DomingoSL DomingoSL - 20 days ago 5
PHP Question

Counting words on a html web page using php

I need a PHP script which takes a URL of a web page and then echoes how many times a word is mentioned.

Example



This is a generic HTML page:

<html>
<body>
<h1> This is the title </h1>
<p> some description text here, <b>this</b> is a word. </p>
</body>
</html>


This will be the PHP script:

<?php
htmlurl="generichtml.com";
the script here
echo(result);
?>


So the output will be a table like this:

WORDS Mentions
This 2
is 2
the 1
title 1
some 1
description 1
text 1
a 1
word 1


This is something like the search bots do when they are surfing the web, so, any idea of how to begin, or even better, do you have a PHP script which already does this?

Answer

The one line below will do a case insensitive word count after stripping all HTML tags from your string.

Live Example

print_r(array_count_values(str_word_count(strip_tags(strtolower($str)), 1)));

To grab the source code of a page you can use cURL or file_get_contents()

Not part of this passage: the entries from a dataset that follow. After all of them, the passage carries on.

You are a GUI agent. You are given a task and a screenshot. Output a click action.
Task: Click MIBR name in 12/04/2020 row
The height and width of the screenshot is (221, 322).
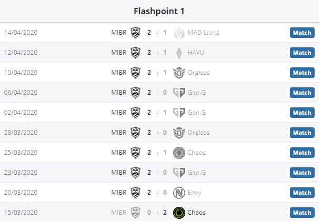118,53
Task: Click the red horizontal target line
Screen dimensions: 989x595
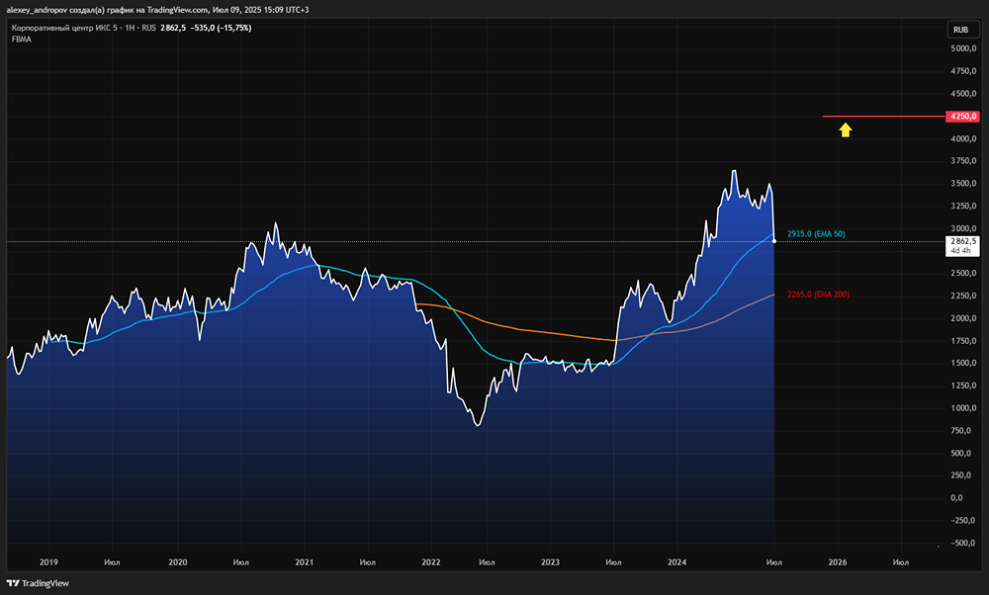Action: coord(882,117)
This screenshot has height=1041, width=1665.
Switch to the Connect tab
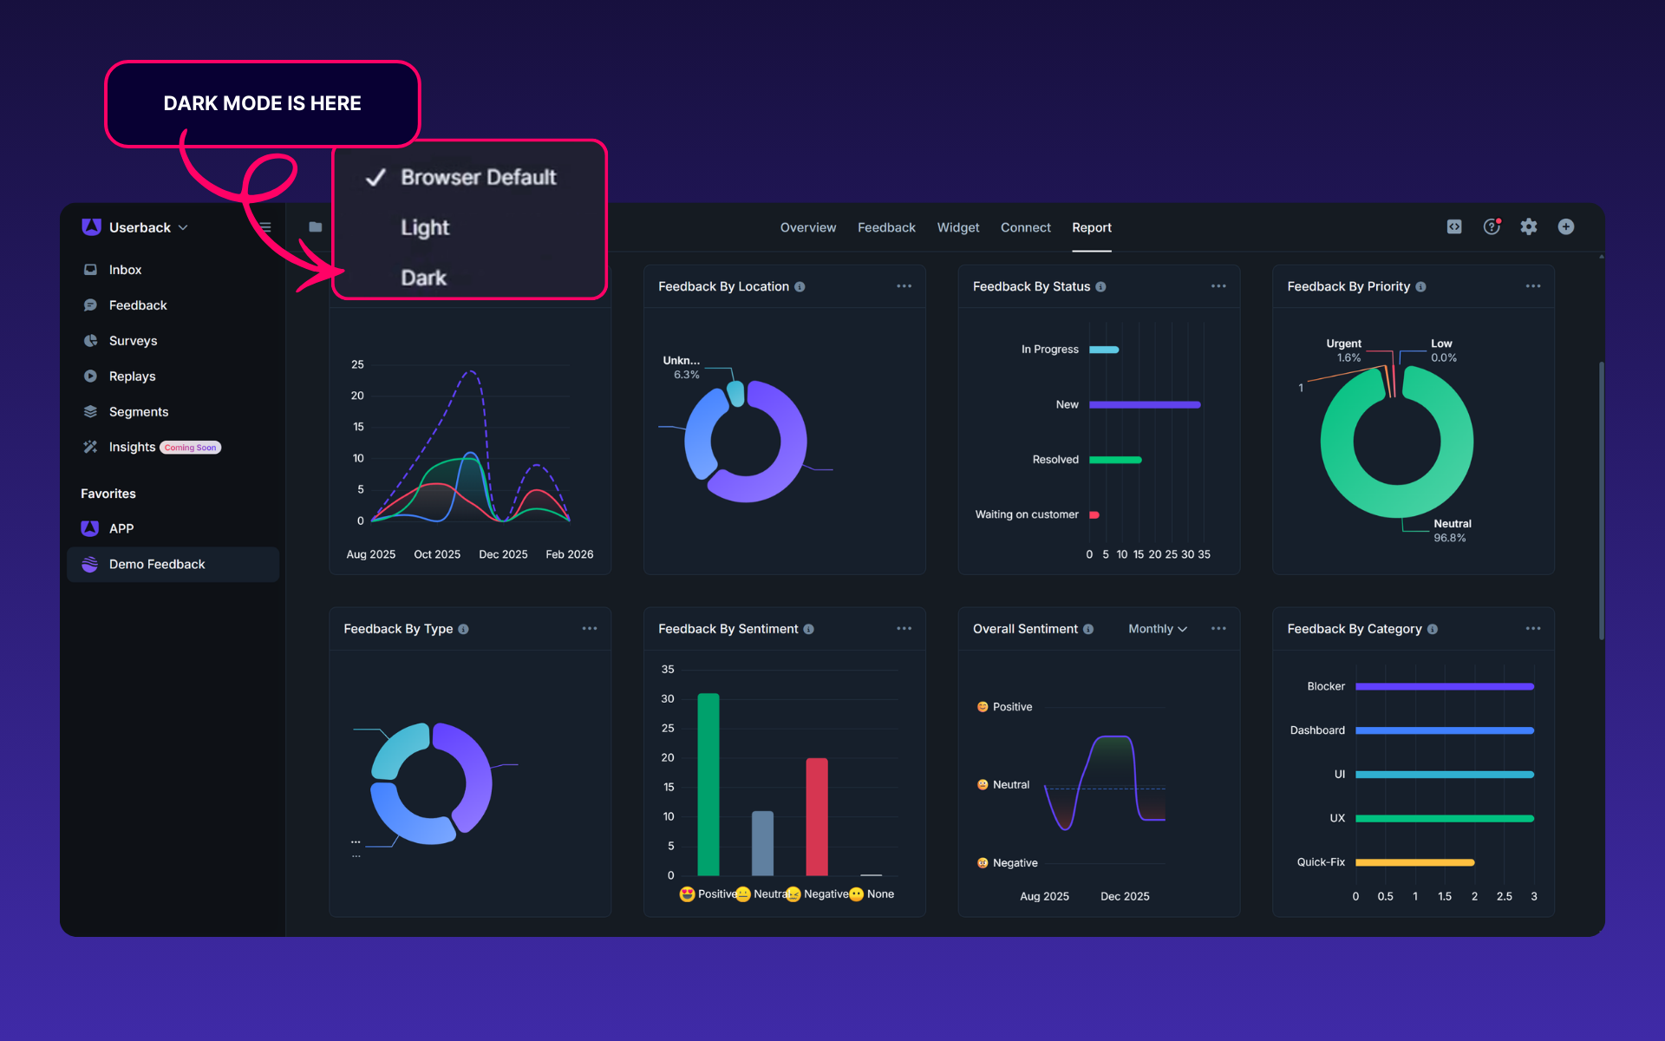(x=1025, y=227)
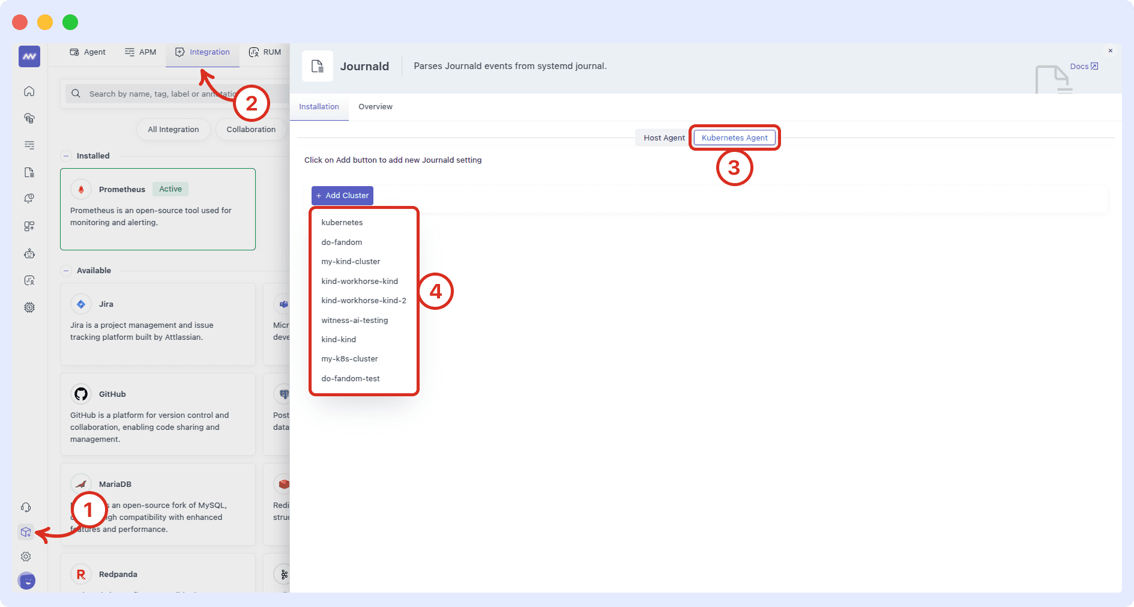Open the Docs link for Journald
This screenshot has width=1134, height=607.
pos(1082,66)
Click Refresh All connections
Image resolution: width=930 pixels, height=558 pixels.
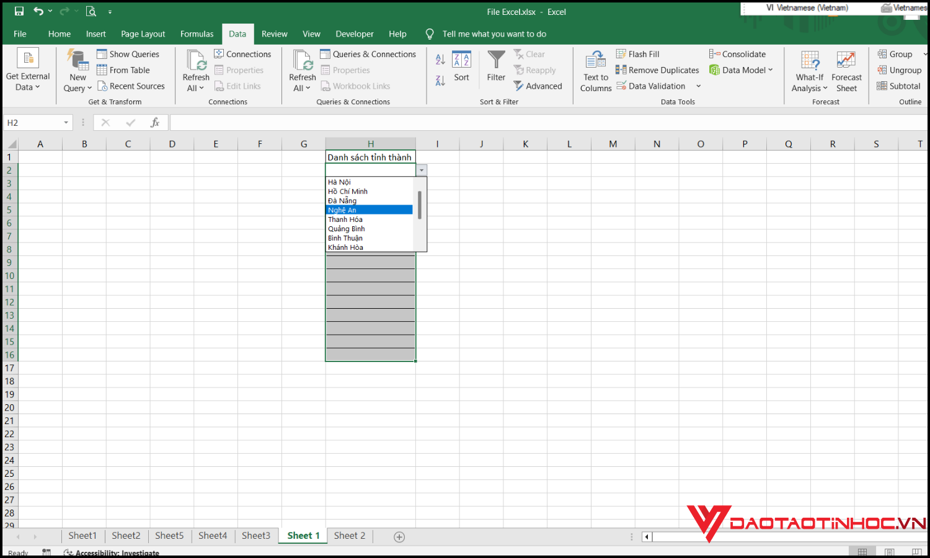pyautogui.click(x=195, y=69)
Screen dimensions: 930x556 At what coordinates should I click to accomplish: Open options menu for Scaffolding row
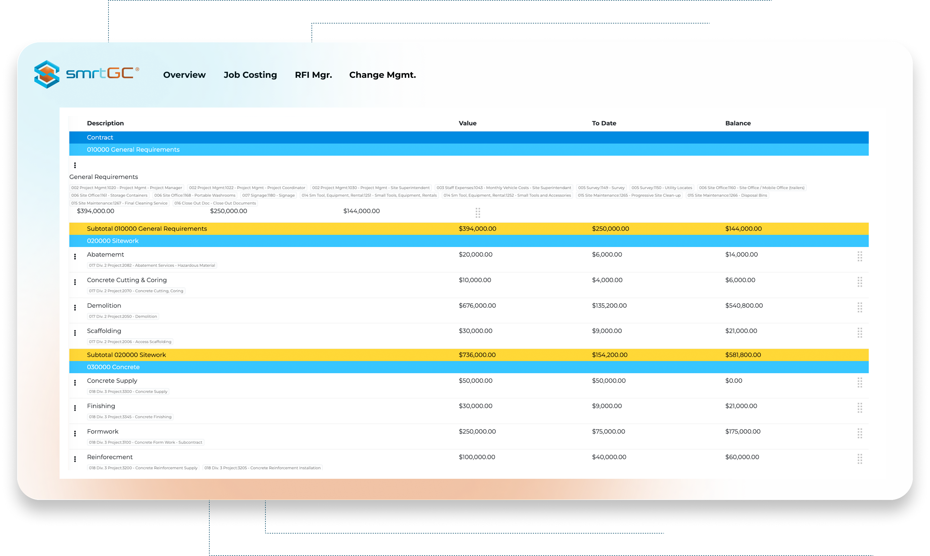coord(75,333)
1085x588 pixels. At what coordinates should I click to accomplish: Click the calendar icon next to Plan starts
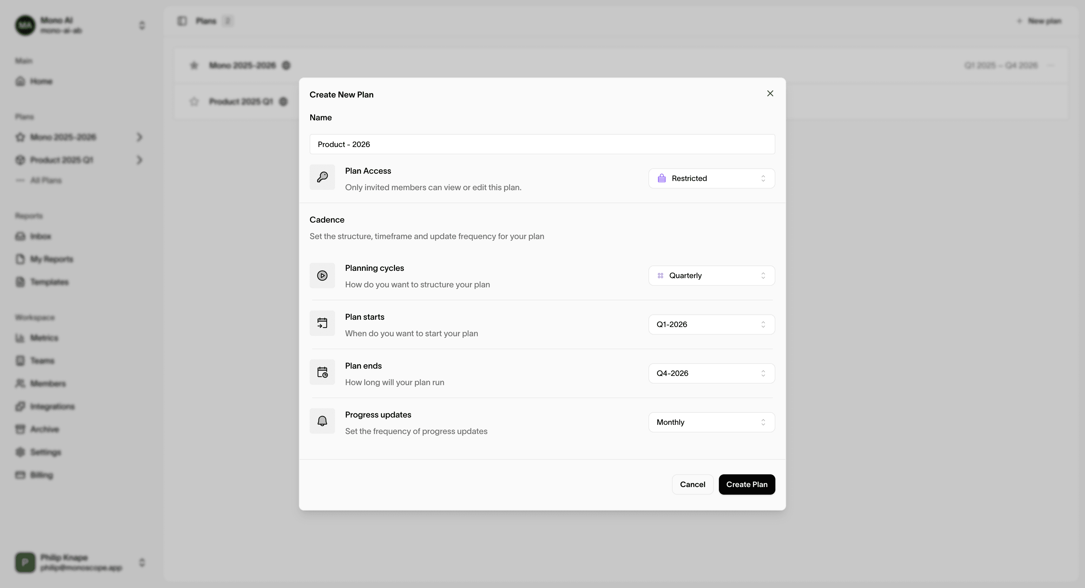(x=322, y=323)
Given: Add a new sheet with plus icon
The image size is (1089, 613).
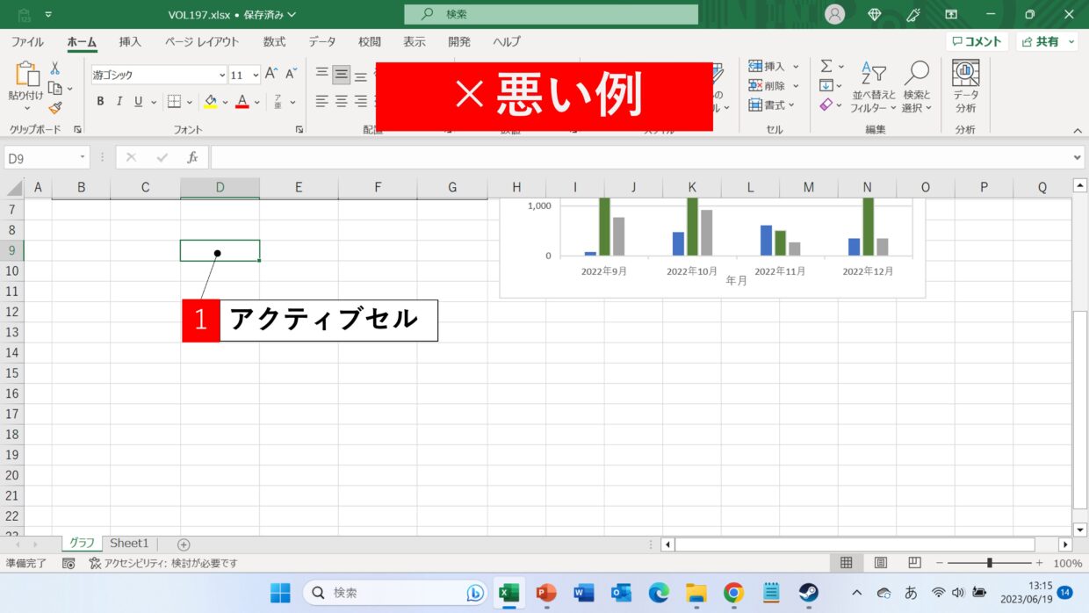Looking at the screenshot, I should pyautogui.click(x=184, y=544).
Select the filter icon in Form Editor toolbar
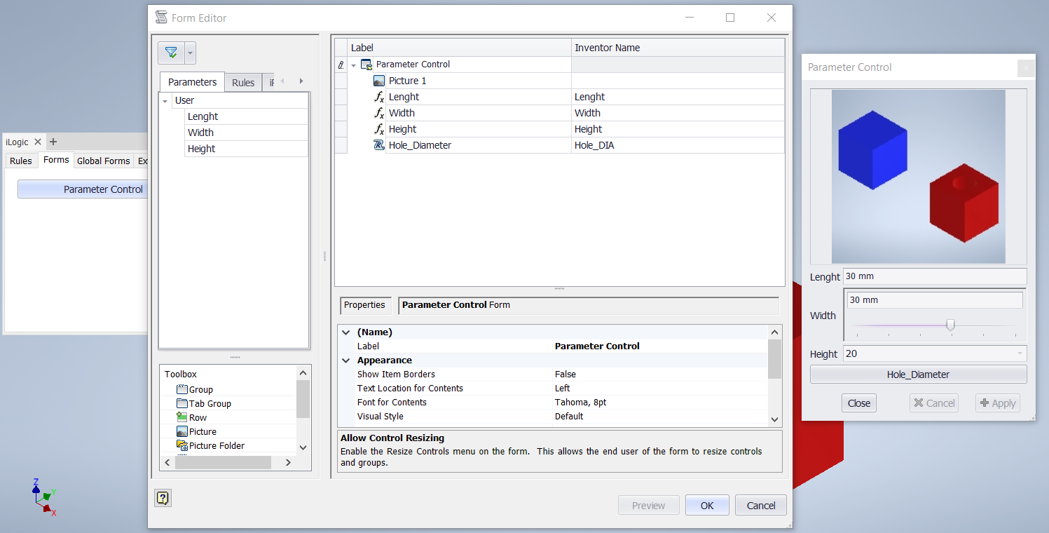This screenshot has width=1049, height=533. pyautogui.click(x=170, y=52)
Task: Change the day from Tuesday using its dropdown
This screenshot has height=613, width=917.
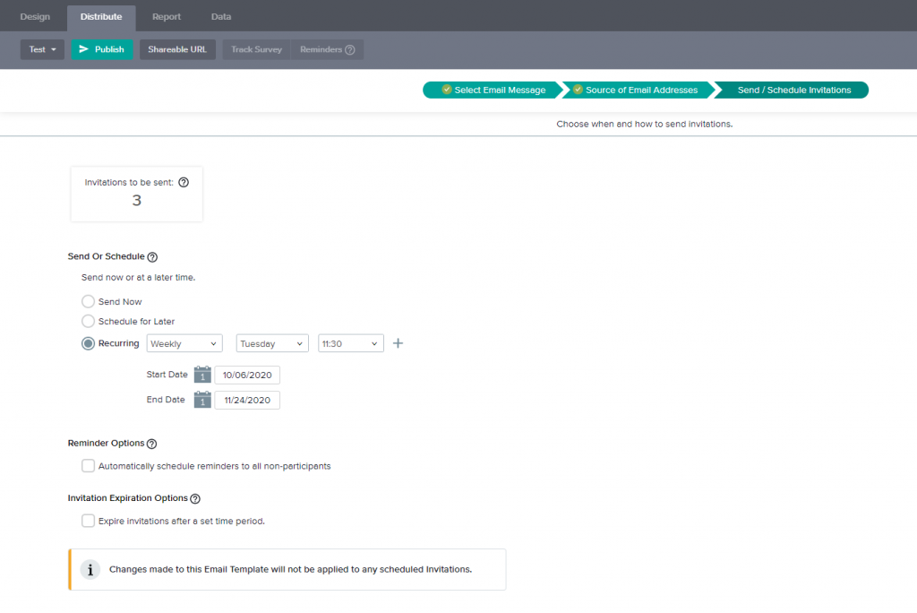Action: click(271, 342)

$str = file_get_contents('http://www.example.com/');

From inside out:

  1. Use strtolower() to make everything lower case.
  2. Strip HTML tags using strip_tags()
  3. Create an array of words used using str_word_count(). The argument 1 returns an array containing all the words found inside the string.
  4. Use array_count_values() to capture words used more than once by counting the occurrence of each value in your array of words.
  5. Use print_r() to display the results.